Introduction to Artificial Intelligence

Homework #6

December 7th at 2:30pm

In this homework assignment you will gain familiarity with WEKA, the Waikato Environment for Knowledge Analysis. WEKA is widely used in the machine learning and data mining communities because, among other things, it provides both a nice user interface to a number of standard algorithms and a Java API. You will also solidify what you learned about decision trees and nearest neighbor classifiers in class by experimenting with them on real and artificial data.

Download WEKA

First, you must download WEKA from the following URL: http://www.cs.waikato.ac.nz/ml/weka/. The "Getting Started" section of that page has links for information on system requirements, how to download the software, and documentation. WEKA is written in Java and should run on any platform with Java 1.5 or higher.

Write a Dataset Generator

Write a simple program in any language you like to generate data (training instances) for use by WEKA. You will use the output of the data generator in the experiments below.

Each instance should consist of some number of binary attributes, whose values are assigned at random, and a binary class label, whose value is determined by a boolean function of your choice and is corrupted by noise with some probability. Your program should take at least the following parameters:

N - number of instances to generate.
M - number of attributes per instance. Note that M must be no smaller than the number of attributes required to compute the class label.
P - probability of noise in the class attribute. After computing the true class label for each instance, toggle the class label with probability P. On average, PN of the N instances will have the wrong class label.

Be sure the output of your program is in the format expected by WEKA, which is called ARFF. See the doccumentation mentioned above for more information on this format. Also, there are several sample data files in the data directory of the WEKA distribution.

Exploring a Dataset

When you first run WEKA, choose the Explorer button. Open a dataset in the data directory of the WEKA distribution. Use the visualizations available from the Preprocess and Visualize sub-systems of the Explorer to gain a better understanding of the relationships between the attributes and between the attributes and the class label.

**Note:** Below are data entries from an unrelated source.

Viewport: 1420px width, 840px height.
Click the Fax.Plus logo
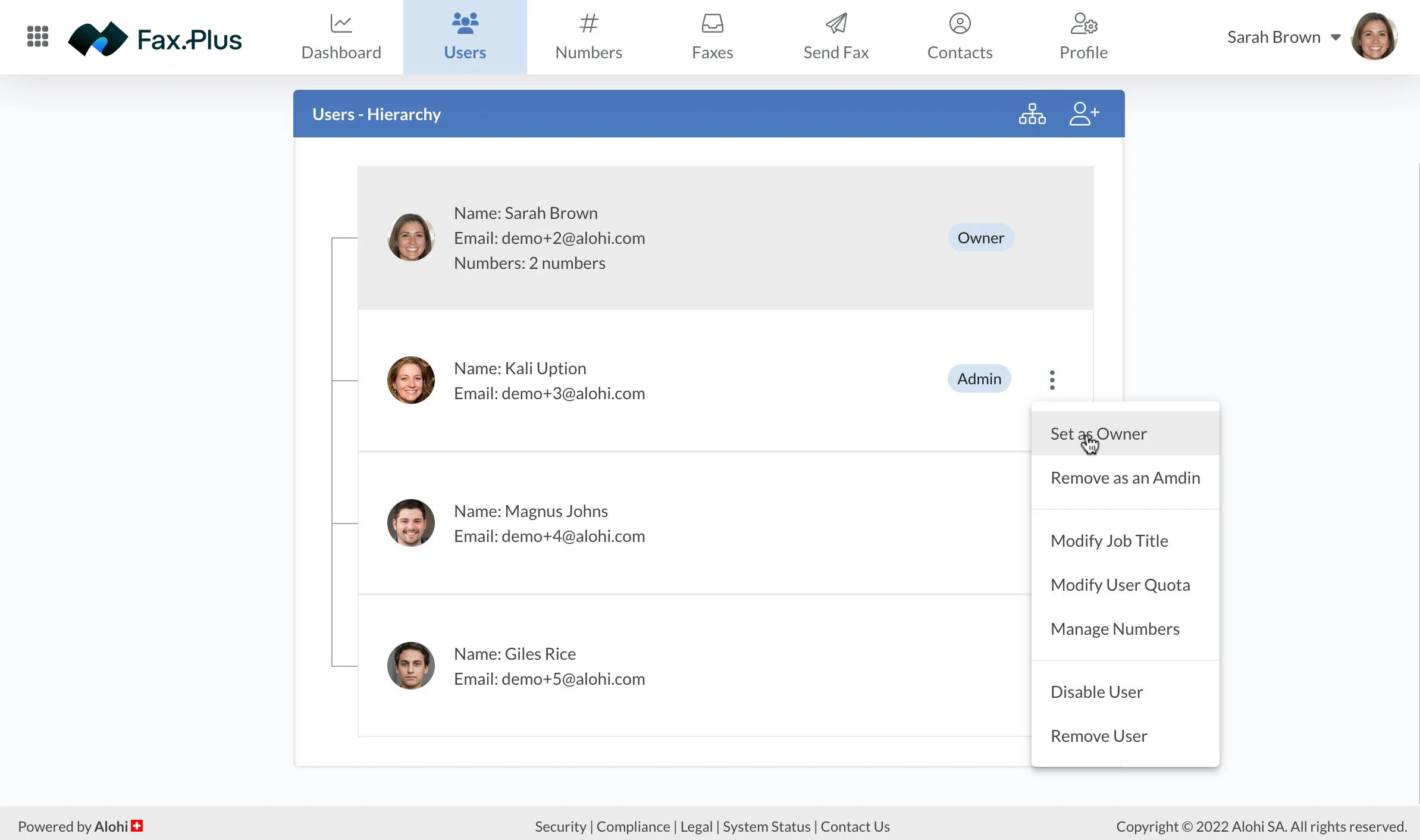pyautogui.click(x=155, y=38)
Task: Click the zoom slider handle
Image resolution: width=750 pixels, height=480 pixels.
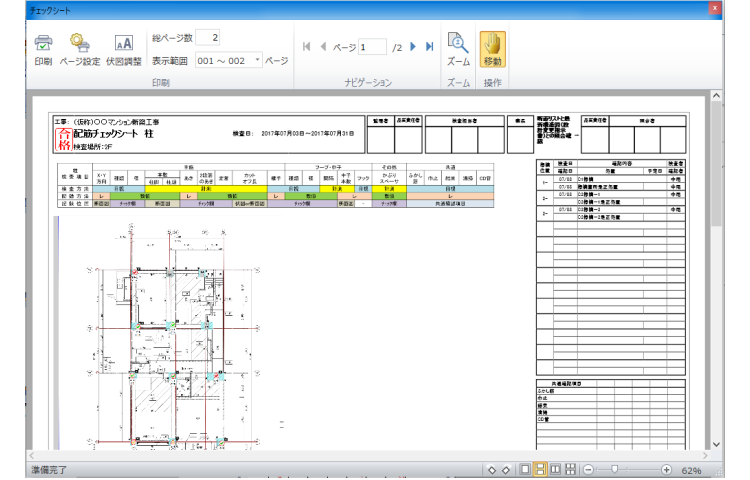Action: [x=616, y=469]
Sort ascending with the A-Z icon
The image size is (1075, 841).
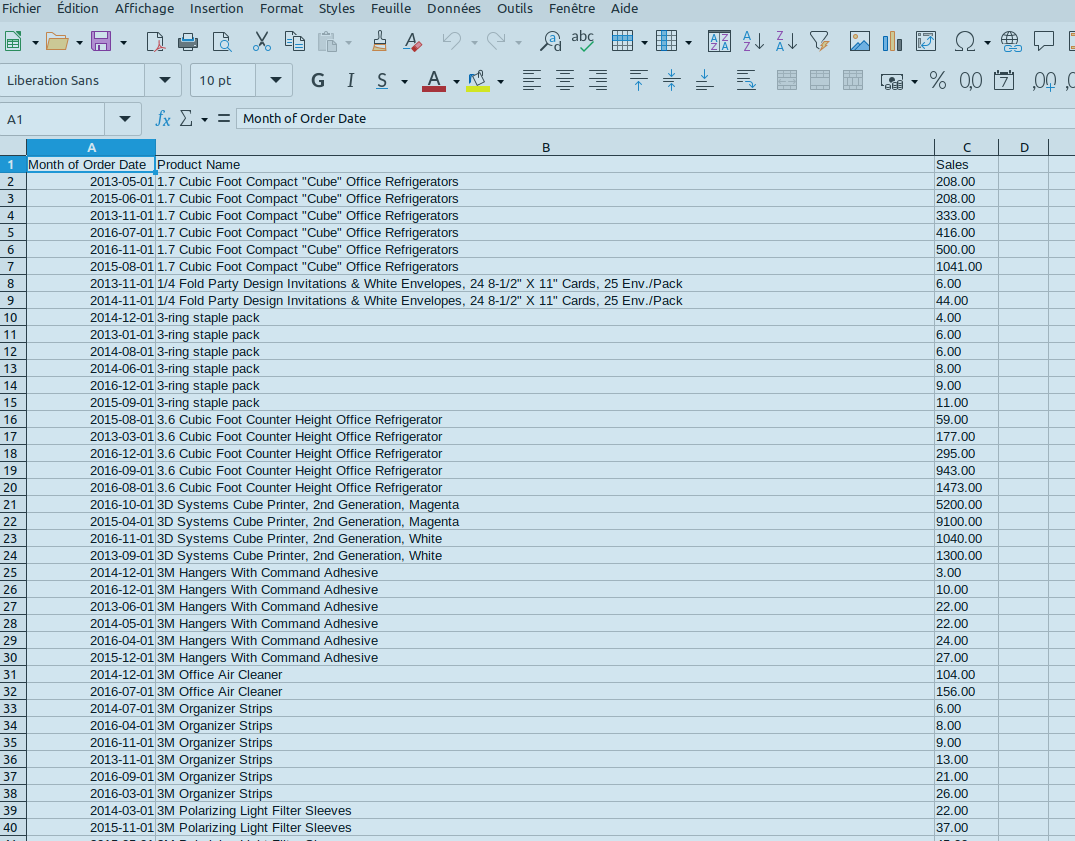click(x=753, y=42)
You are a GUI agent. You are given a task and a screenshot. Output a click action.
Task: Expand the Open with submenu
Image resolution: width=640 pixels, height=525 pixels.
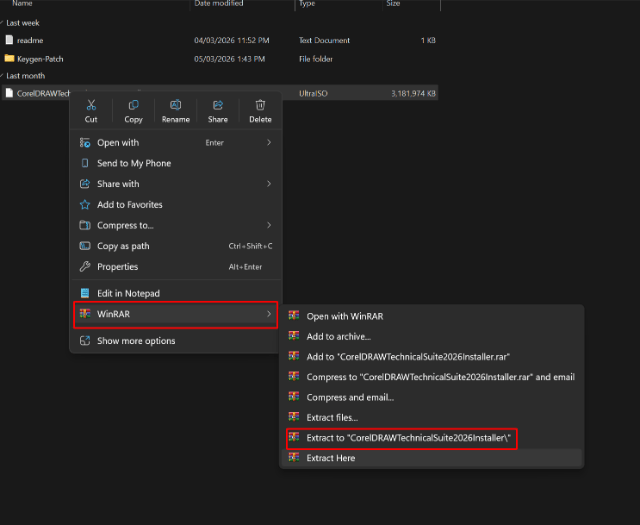pos(269,143)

What to submit: Write a couple of paragraphs describing some of the structure you found in the dataset.

Exploring Decision Trees

In the Classify sub-system of the Explorer, use the J48 decision tree algorithm to learn a decision tree for the dataset you just explored. This is the WEKA implementation of C4.5.

What to submit: Submit the output of the classifier on your dataset and describe, in words, what structure the decision tree found in the data.

Using your data generator, explore the impact of dataset size, number of irrelevant attributes, and noise on the ability of J48 to learn a good decision tree. Try to find a dataset for which the decision tree perfectly captures the function you used to assign class labels.

What to submit: Write a few paragraphs summarizing your observations on how features of the dataset impact the learned decision trees and, in particular, whether or not the trees are overfit. Submit the "best" decision tree you were able to obtain using J48.

Exploring Nearest Neighbor

Repeat the artificial data experiments with the IB1 (1-nearest neighbor) classifier.

What to submit: Write a couple of paragraphs summarizing your observations on how features of the dataset impact accuracy of the IB1 classifier. Also compare/contrast the performance of IB1 and J48.

Decision Tree Exercise

Consider the following decision tree:

(A) Draw the decision boundaries defined by this tree. That is, draw in the plane defined by X1 and X2 the rectangular regions corresponding to the subset of the instance space covered by each leaf. Each leaf is labeled with a letter. Write this letter in the corresponding region of instance space.

(B) Give another decision tree that is syntactically different but defines the same decision boundaries. This demonstrates that the space of decision trees is syntactically redundant.

Nearest Neighbor Exercise

Consider the following training set:

(A) Draw the decision boundary for the 1-nearest neighbor algorithm assuming that we are using standard Euclidean distance to compute nearest neighbors.

(B) How will the point (8, 1) be classified?

(C) How will the point (8, 8) be classified?

Bayesian Reasoning (10 points extra credit)

The Monty Hall problem is as follows: You are on a game show and the host presents you with three doors. Behind one is a car and behind the other two are goats. You choose a door. Regardless of whether your door has the car or a goat, there is at least one other door with a goat. The host opens such a door and shows you a goat. He then asks "would you like to stay with the door you chose or switch to the other door". If you want to maximize your chances of winning the car, should you switch?

This problem is famous for confounding lots of very smart people who say that it makes absolutely no difference whether you switch or not. The reasoning is that opening a door with a goat doesn't change the probability that the car is behind the door you initially chose. It's still 1/3.

It turns out that it is best to switch!

Your assignment is to present a Bayesian argument as to why this is the case. Feel free to use external resources (like the web), but I want you to submit a short writeup based on the application of Bayes rule that is entirely your own. Read and understand the arguments, but write them up in your own words.